— START OF Task inputs —

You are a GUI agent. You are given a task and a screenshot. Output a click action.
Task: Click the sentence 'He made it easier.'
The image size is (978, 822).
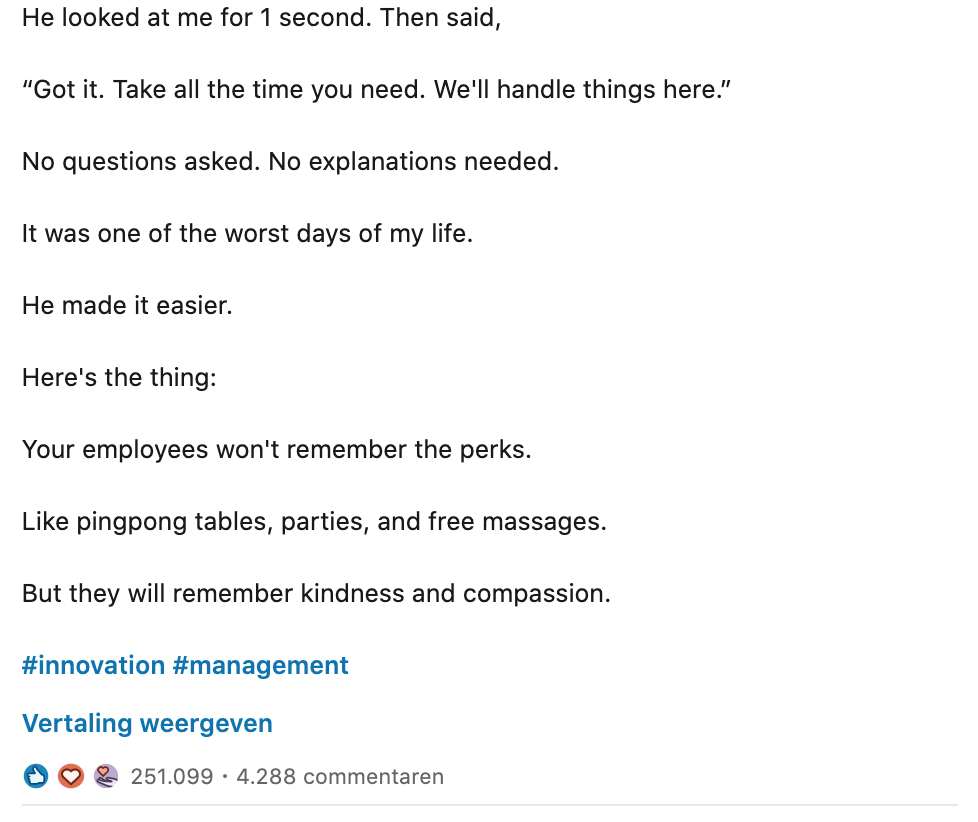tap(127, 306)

— END OF Task inputs —
— START OF Task inputs —

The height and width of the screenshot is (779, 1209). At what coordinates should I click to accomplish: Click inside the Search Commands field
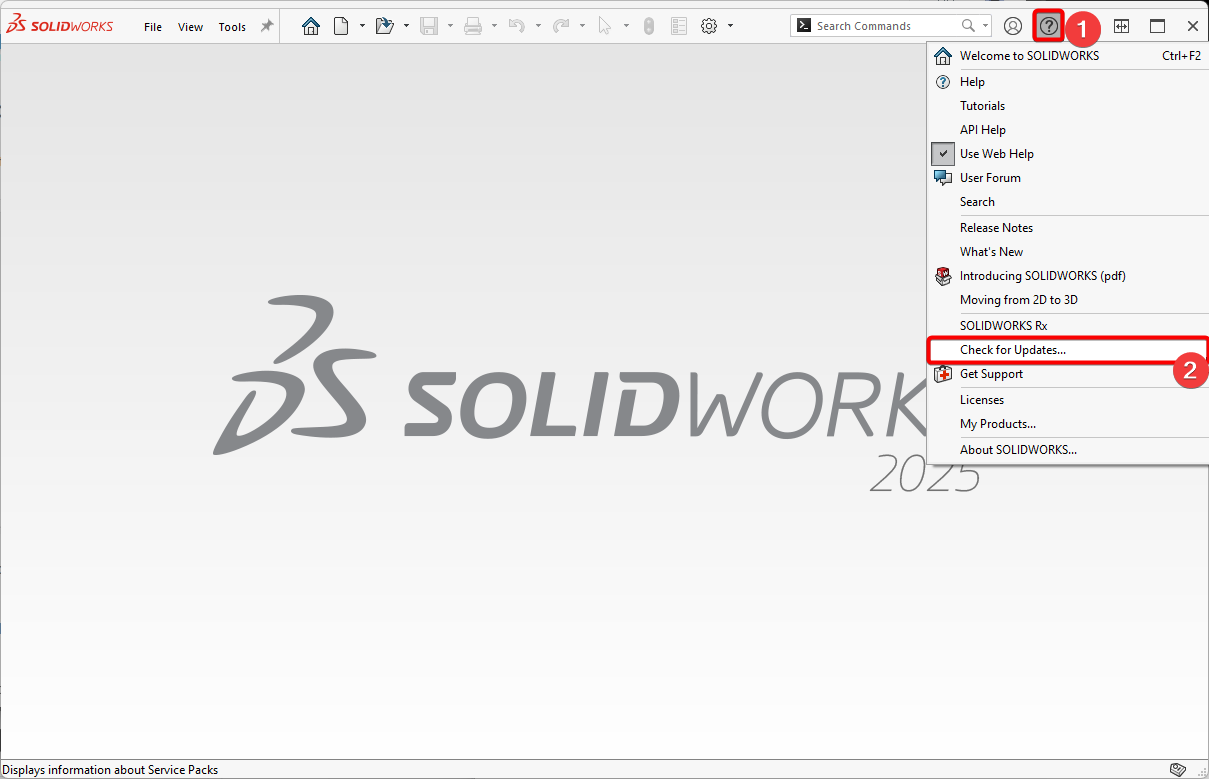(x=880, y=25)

— END OF Task inputs —
— START OF Task inputs —

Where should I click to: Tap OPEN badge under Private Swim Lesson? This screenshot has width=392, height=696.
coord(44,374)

— END OF Task inputs —

Rewrite the listing from the line with "The height and" up to and including the line with "(x=880, y=25)", putting "command search box" in place of "Search Commands field" and changing nothing else. Leave the picture out of your answer.

The height and width of the screenshot is (779, 1209). At what coordinates should I click to accomplish: Click inside the command search box
(x=880, y=25)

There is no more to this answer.